I'll take this opportunity to give some advice on mountain driving. I don't believe that your rig will have ANY problems if it is driven appropriately. Pulling grades in a lower gear with higher RPM's (less than redline) at part throttle is less stressful on the engine and transmission than a higher gear and lower RPM's. You won't hurt your engine if you are pulling these grades at 4600 RPM. You might hurt it if you pull for MILES at full throttle and 2000 RPM. This is the reason that Ford recommends that you take the truck out of overdrive while towing. You need to gear down manually to second or first if the grade is steep enough. If you are full throttle or near full throttle and the RPM's are low shift'er down! NEVER let the transmission 'hunt' for the right gear. If it is doing that then shift it down until the grade gets less and it pulls willingly in the next gear.

On the down hill side your truck and trailer brakes are inadequate to keep you at a safe speed on the LONG, STEEP grades. The gasoline engine in your truck however is an excellent brake for this purpose. Manually shift the transmission to a lower gear until you find the one that holds you at a safe speed with minimal or no braking. If you must brake (this will get pot shots from some who prefer another technique) apply the brake with just enough pedal pressure to hold your speed or reduce it for corners. Avoid heavy braking if possible.

I presume that the automatic transmission in my 32' motorhome is too stupid to know when to shift so I ALWAYS shift manually. By being the brain for my transmission I avoid situations where the engine, transmission or brakes are overstressed. It is twice as heavy as your rig and has 1/3 bigger engine. It has NO problems on any of these roads. You and your truck won't either if you do it right! ;-)
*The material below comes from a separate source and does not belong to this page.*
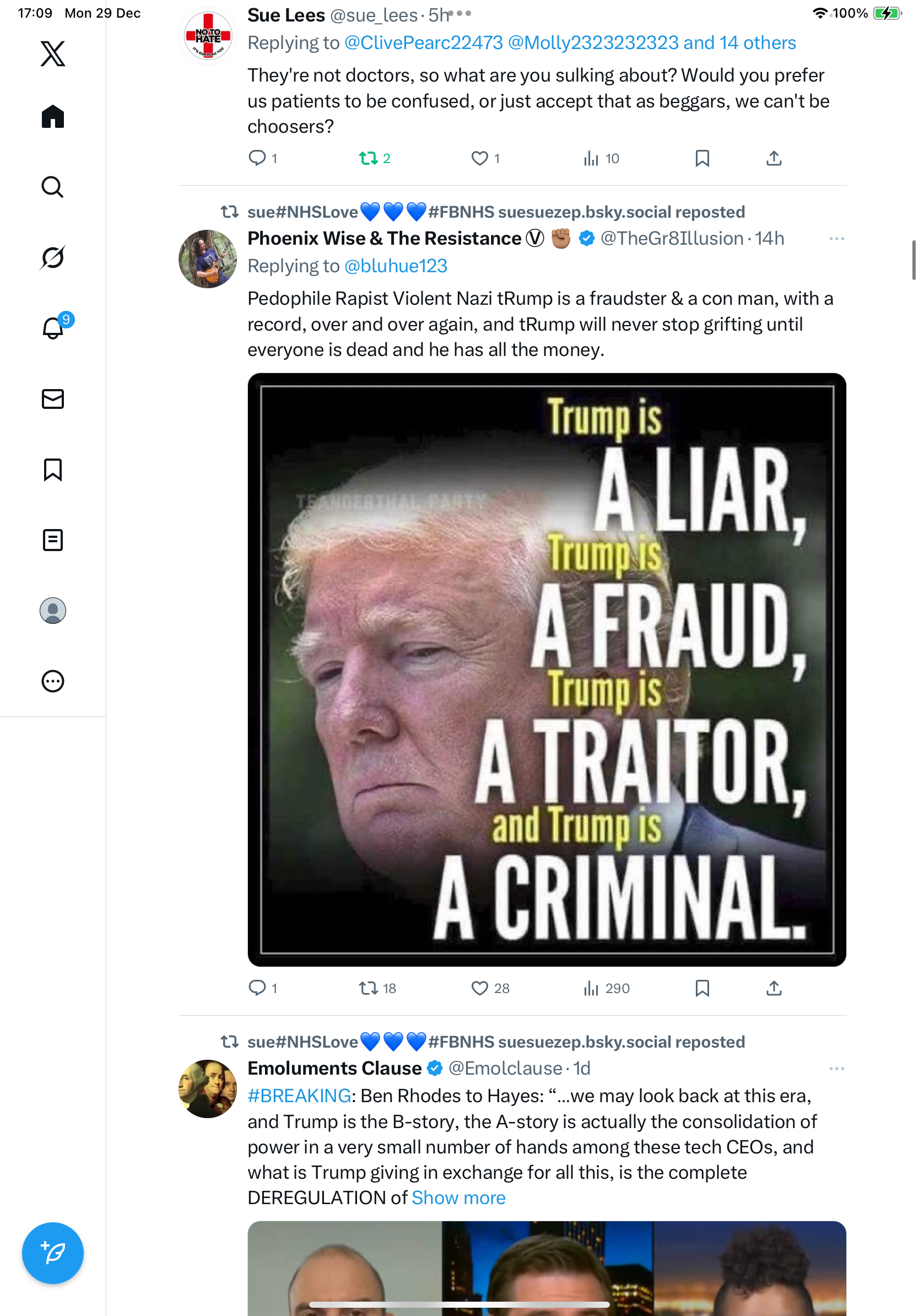Open Search in the sidebar
The height and width of the screenshot is (1316, 919).
53,187
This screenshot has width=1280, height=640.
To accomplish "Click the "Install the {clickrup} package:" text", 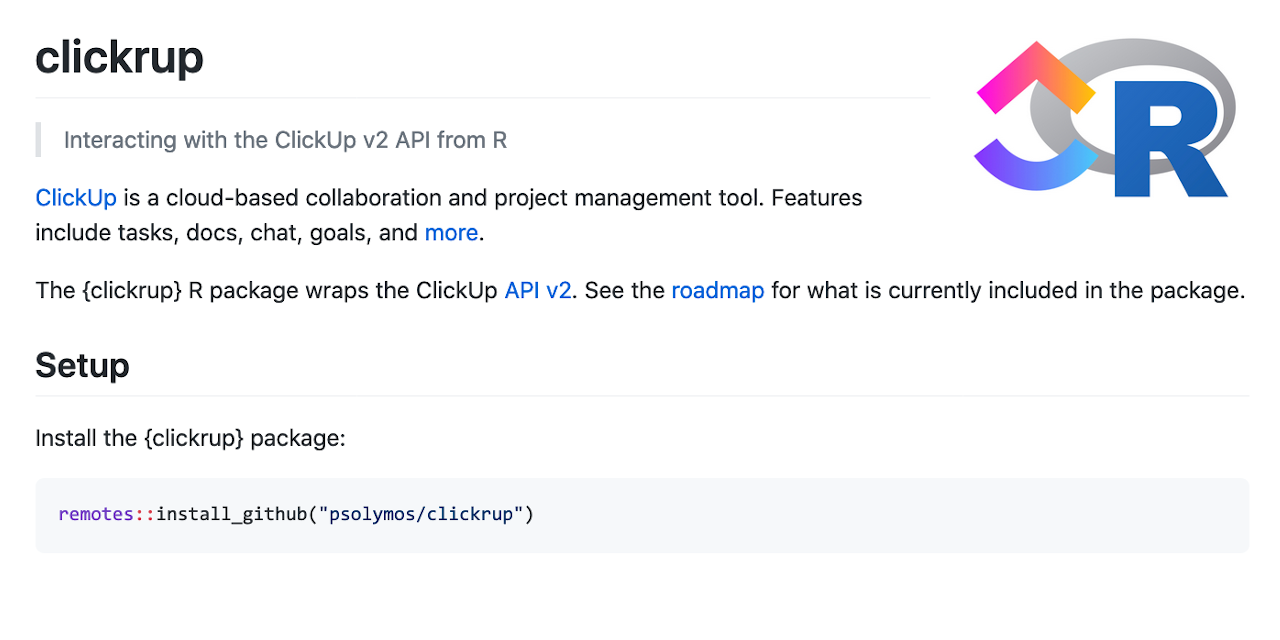I will 190,439.
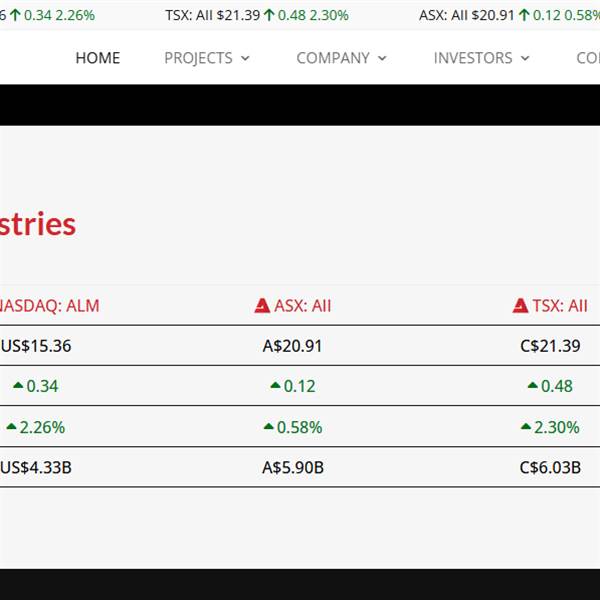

Unless you have some reason to go to Idaho I would suggest that you avoid I80 in Wyoming. This road traverses a high rolling plain. It has endless 3-4% up and down grades. The wind always blows! Truck traffic comprises 75-80% of the volume and the trucks run 90+ MPH on the downhill sides of these grades and 30-70 on the uphill sides. With your rig you will be continually passing slow trucks going up and being past by 90 MPH juggernauts on the way down. You haven't fully lived until you have had an 83K lb eighteen wheeler pass you at 90 MPH while you are going 60!! ;-(

I suggest that you exit Yellowstone south to the Tetons. Spend some time there if you can. Leave the Teton NP going east on US26. This is a mountain road but by now you will be experienced ;-). It is not nearly as entertaining (steep, winding) as US16 from Buffalo to Worland. Take US26 to Shoshone and US 20 on to Casper. From Casper find your way home. Either back the way you came or south to Cheyenne and east on I80 or on south to Denver and east on I70. I70 East to St. Louis is OK, I have no opinion on I80 in Nebraska.


----------



## janicenlarry (May 12, 2005)

Rv info for condition of roads and RV sites

In many years of full timing, I can count on one hand the number of times we made reservations.  Only if on a major holiday or we needed to stay in a camp ground near a friend or realative.  After belonging to many camping organizations, we settled on Passport America and Escapees.  Many available campgrounds and at very good prices.  KOA is very pricey and would only stop there if you have kids with you.  They have a lot of amenities that most campers really dont need.
As to maps, every time you cross a state line, stop at the Welcome Stations and pick up all the maps and info you will need for that state.
If you are a senior, definitely buy the Golden Age Passport as it will save you a ton of $ getting into/staying at federal parks.


----------